WHAT YOU SHOULD DO — Restate the records word for word, omitting nothing.

DATA RECORDS —
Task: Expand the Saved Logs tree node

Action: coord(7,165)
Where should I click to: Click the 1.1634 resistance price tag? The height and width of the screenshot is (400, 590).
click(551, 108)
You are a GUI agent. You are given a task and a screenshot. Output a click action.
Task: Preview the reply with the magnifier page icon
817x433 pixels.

REPLY TO THE EXERCISE —
Task: Expand the Saved Logs tree node

Action: coord(7,165)
Where should I click to: Click the 1.1634 resistance price tag? The height and width of the screenshot is (400, 590).
click(551, 108)
You are a GUI agent. You are given a task and a screenshot. Output a click action.
Task: Preview the reply with the magnifier page icon
817x433 pixels.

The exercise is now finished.